If she not taking you to the wedding then who is she taking. Women usually have a date at a wedding



Sent from my iPad using Tapatalk


----------



## uhtred (Jun 22, 2016)

Its really your choice. If you are enjoying your relationship as it is, then continue. Since there is no commitment, you are still free to meet someone else. If you are not enjoying it, then leave.

Nothing wrong with it if it is what you both want.


----------



## She'sStillGotIt (Jul 30, 2016)

[email protected] said:


> Wow a partner that enjoys sex as much as you and doesn't drag you to family functions. Sounds like a near perfect relationship.

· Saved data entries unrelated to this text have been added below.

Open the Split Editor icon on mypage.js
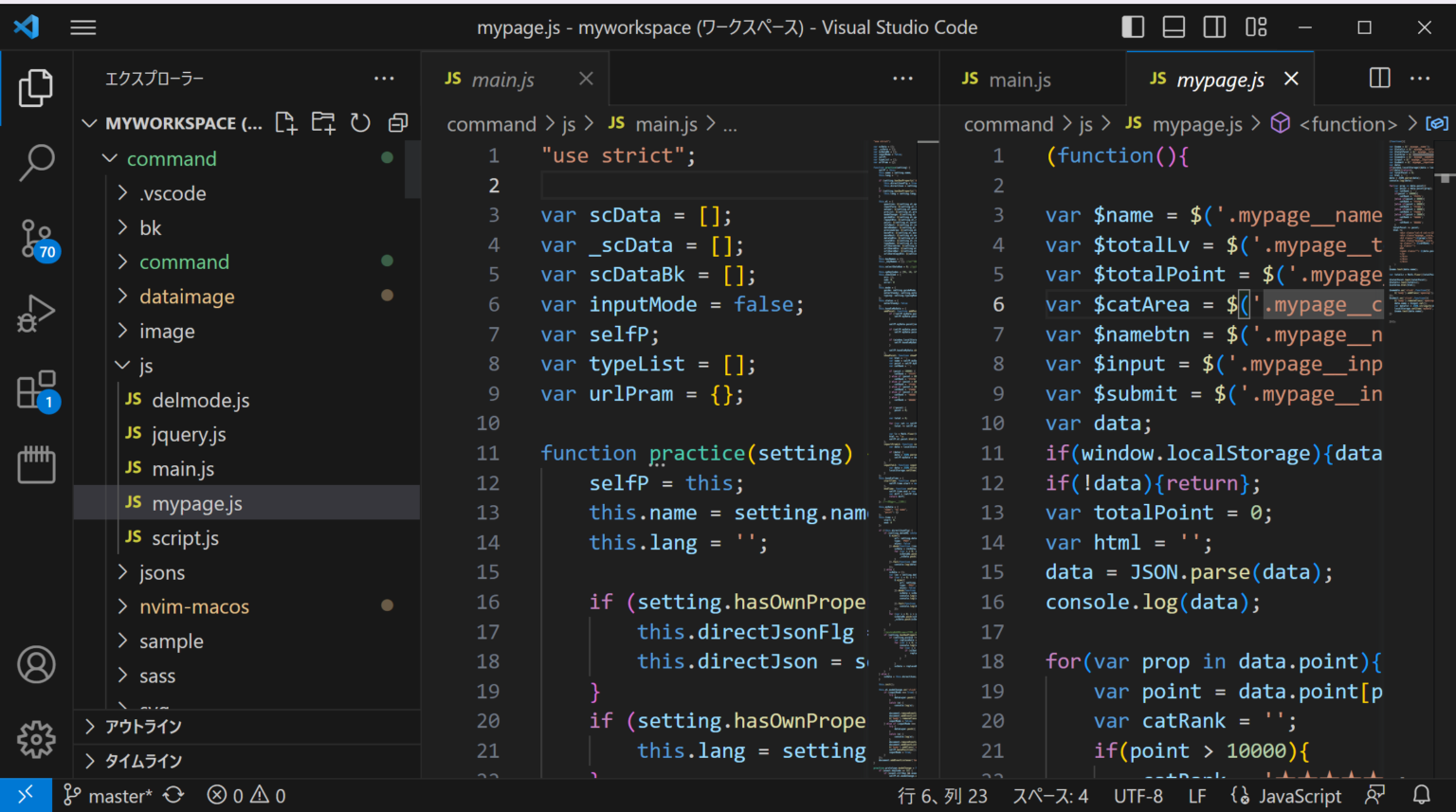 [1378, 78]
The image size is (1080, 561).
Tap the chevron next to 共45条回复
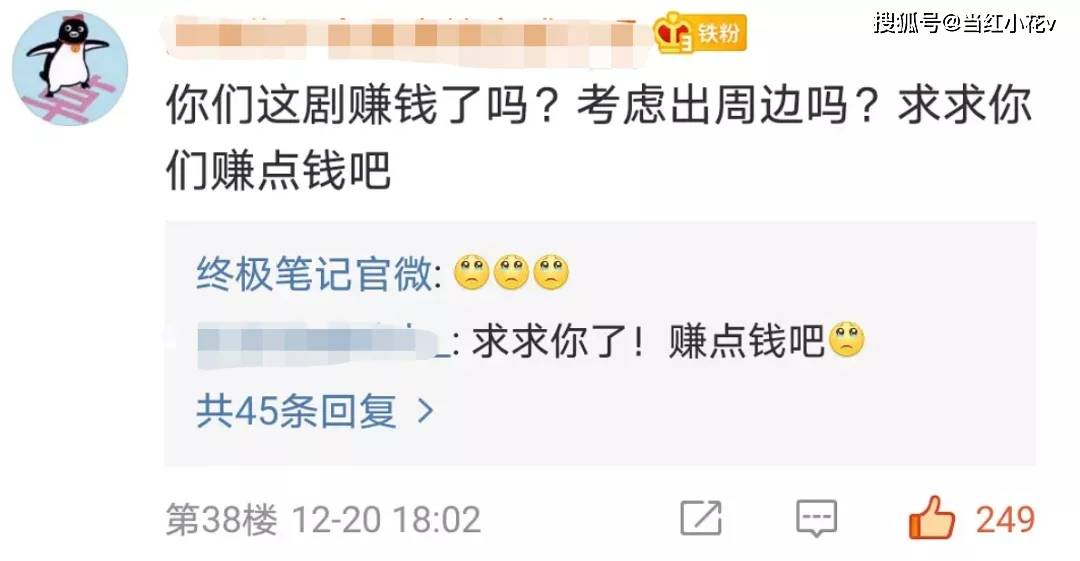tap(426, 411)
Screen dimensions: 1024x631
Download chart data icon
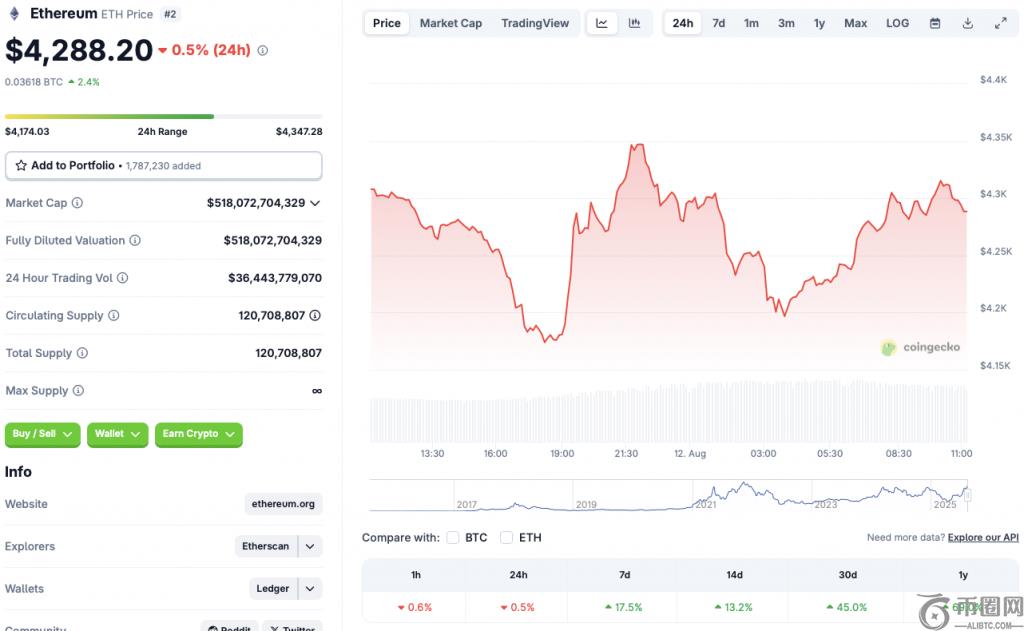pos(967,23)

LOL...that's probably my hubby's dream girl! :grin2:


----------



## Rowan (Apr 3, 2012)

She's been pretty clear that she likes the sex, but isn't interested in a more serious relationship. You're having mutually satisfying sex together. You're her lover. You are not her boyfriend, partner, husband, or even her love. If what you have with her is not what you want from a relationship, then stop seeing her and go find a woman who does want the same thing you do. She's not holding you hostage.

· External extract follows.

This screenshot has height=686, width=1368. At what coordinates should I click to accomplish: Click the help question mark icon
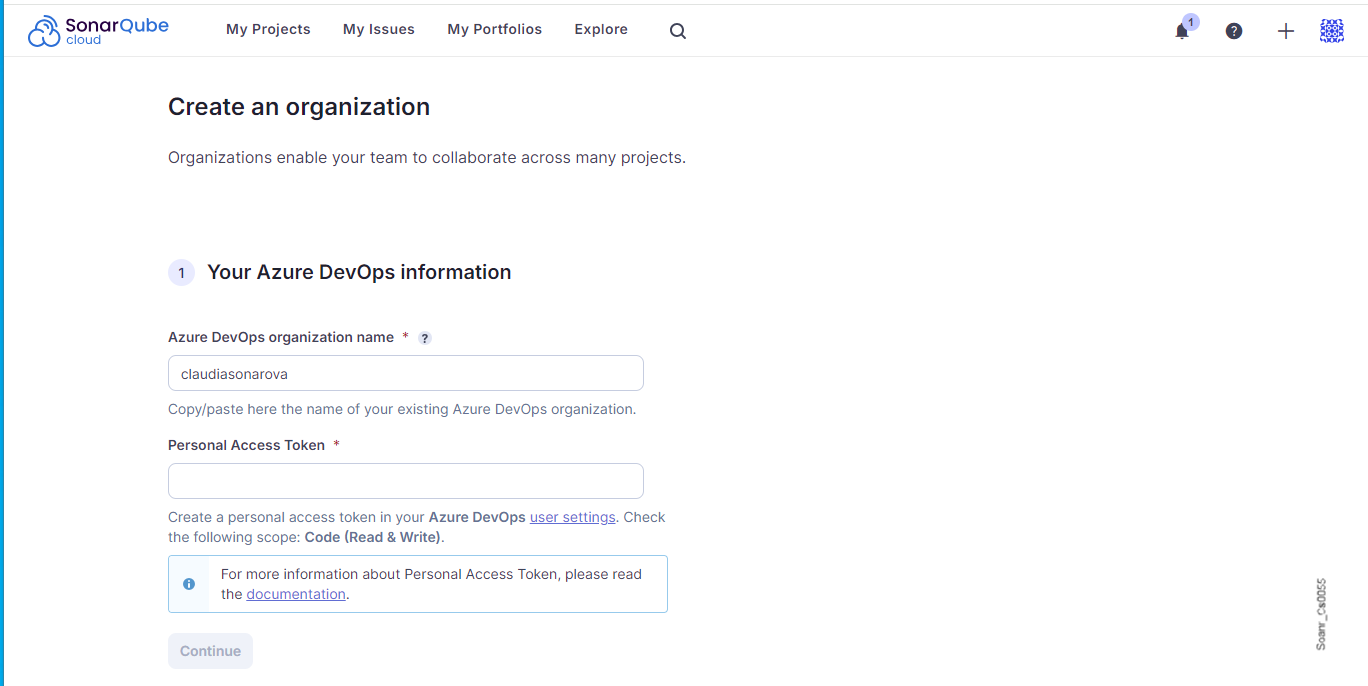click(1233, 31)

Friends with benefits doesn't work for everyone. Others are quite happy with that situation. Neither is wrong. But if you're one of the people it doesn't work for, then it's your job to stop doing it and go find something that does work for you.


----------



## Volunteer86 (Aug 2, 2017)

LOL



She'sStillGotIt said:


> LOL...that's probably my hubby's dream girl! :grin2:


----------



## truthbeknown (Sep 4, 2017)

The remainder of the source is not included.